In 1999 — some 18 years ago! — when Milan, Italy-based Lupetti Editore published Television via Internet: A New Frontier by VideoAge‘s own Dom Serafini, Netflix was just two years old and only mailed out DVDs to its subscribers.
It took another 10 years for Netflix to discover Internet television — now the mother of all things TV-related. But that’s now the main reason why Disney is buying 20th Century Fox (just the studio, not its TV stations and networks) for a reported $66.1 billion ($52.4 billion in shares and $13.7 billion of Fox’s debts). Fox owns 30 percent of Internet streaming service Hulu, which has 32 million subscribers, along with Disney (which has 30 percent), Warner Bros. (which has 10 percent) and NBCUniversal (which also has 30 percent).

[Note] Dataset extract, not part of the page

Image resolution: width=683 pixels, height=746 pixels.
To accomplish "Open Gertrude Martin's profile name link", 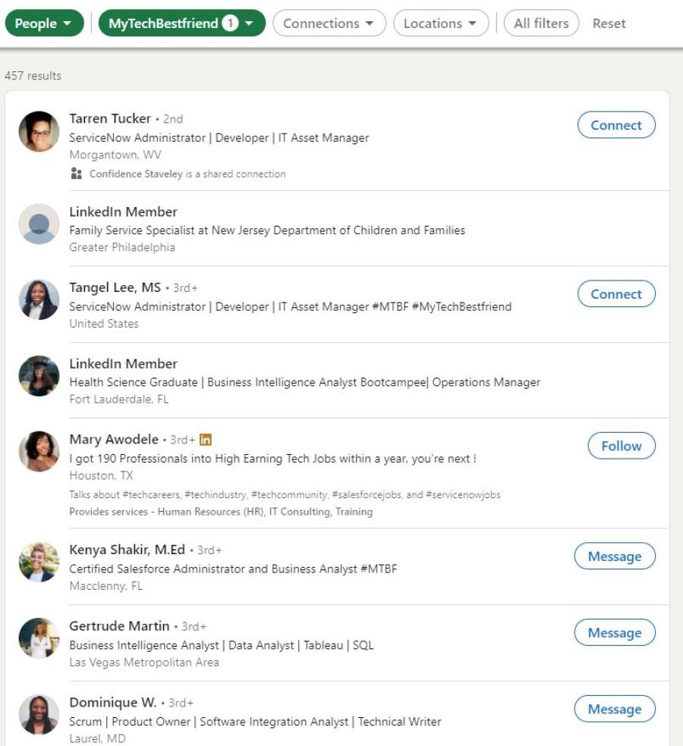I will pos(118,626).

Television via Internet (which offers an introduction from journalist Marco Mele of the Italian financial daily, Il Sole 24 Ore) pointed out “that webcasting [as streaming was commonly called in those days] will also be responsible for the premature disappearance of videotapes and DVDs.” In short, webcasting would eventually replace traditional TV. Elsewhere in the book, there’s this passage: “Webcasting, defined as full motion video and audio transmitted with Internet technology, is around the corner.”
Returning for a moment to the Disney purchase of 20th Century Fox (which is an outright purchase and not a merger), this is seen as a logical move by most, so much so that even Comcast (the parent company of NBCUniversal) was interested in Fox.

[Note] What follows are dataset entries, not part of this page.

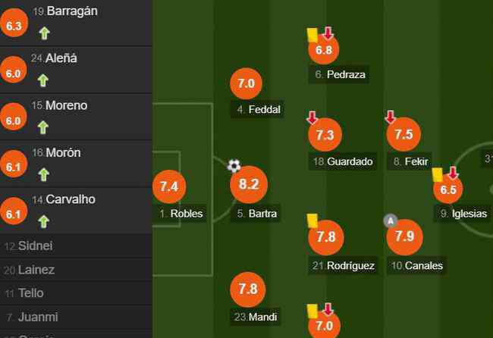Select Bartra's 8.2 rating bubble
The width and height of the screenshot is (493, 338).
249,184
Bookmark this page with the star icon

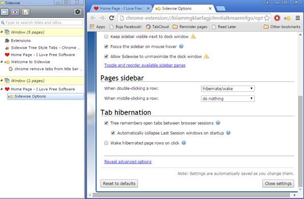coord(267,18)
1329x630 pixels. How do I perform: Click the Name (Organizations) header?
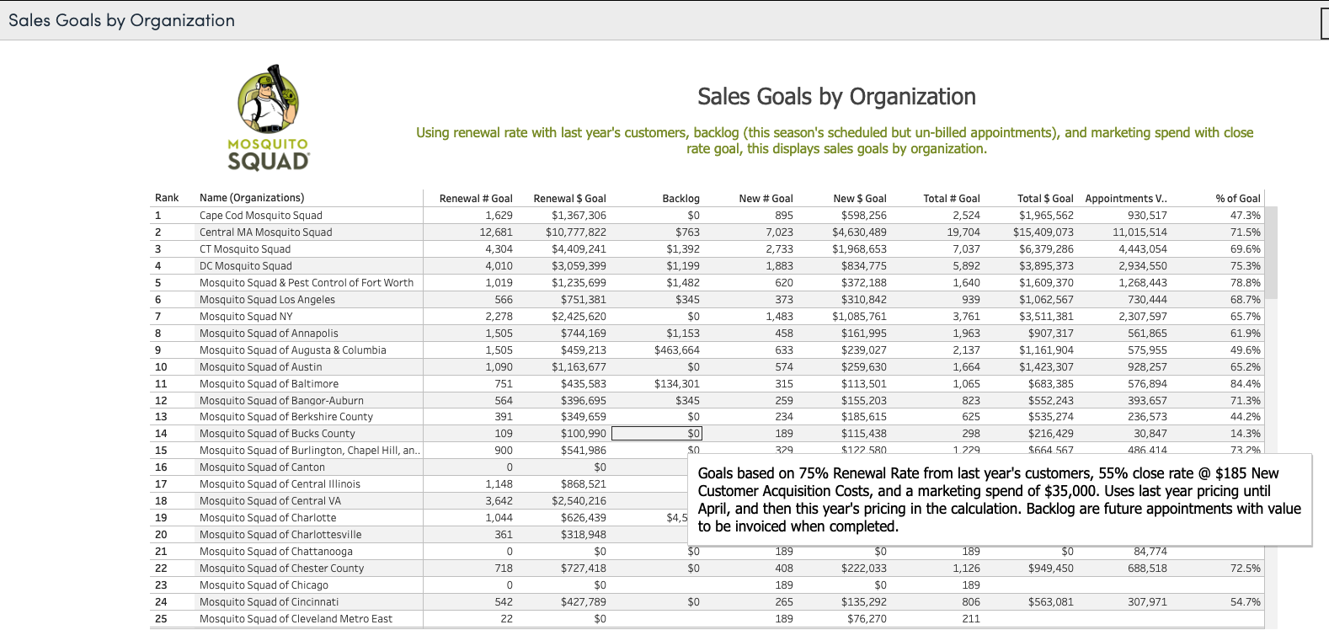(252, 198)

In Hollywood, there is widespread fear of the disproportionate growth of Netflix. American studios absolutely want to stop it. In fact, Disney will soon stop selling its TV and film content to Netflix.
Even assuming that Netflix, with its negative cash flow, would change its business model as soon as it reaches maturity (its saturation point), streaming is seen by American studios as the Holy Grail of television. It is also possible that Netflix will one day in the future be acquired by a studio, or vice versa, that it’ll purchase a studio.
Considering the value of Netflix’s shares traded on the stock exchange ($190 each compared to Disney’s $111), the company could easily absorb such a studio purchase before its shares begin to fall, in view of its near “saturation point,” and the strengthened competition with Hulu. The question, in this case, would be whether Netflix would exclusively produce its own programming or would it offer back-end content sales?
Finally, we must remember that with 5.9 percent of the Disney-Fox group, Rupert Murdoch will only be a minority shareholder. Disney’s main shareholders are Apple co-founder Steve Jobs’ widow with 7.7 percent, and five investment funds that collectively own 62.75 percent.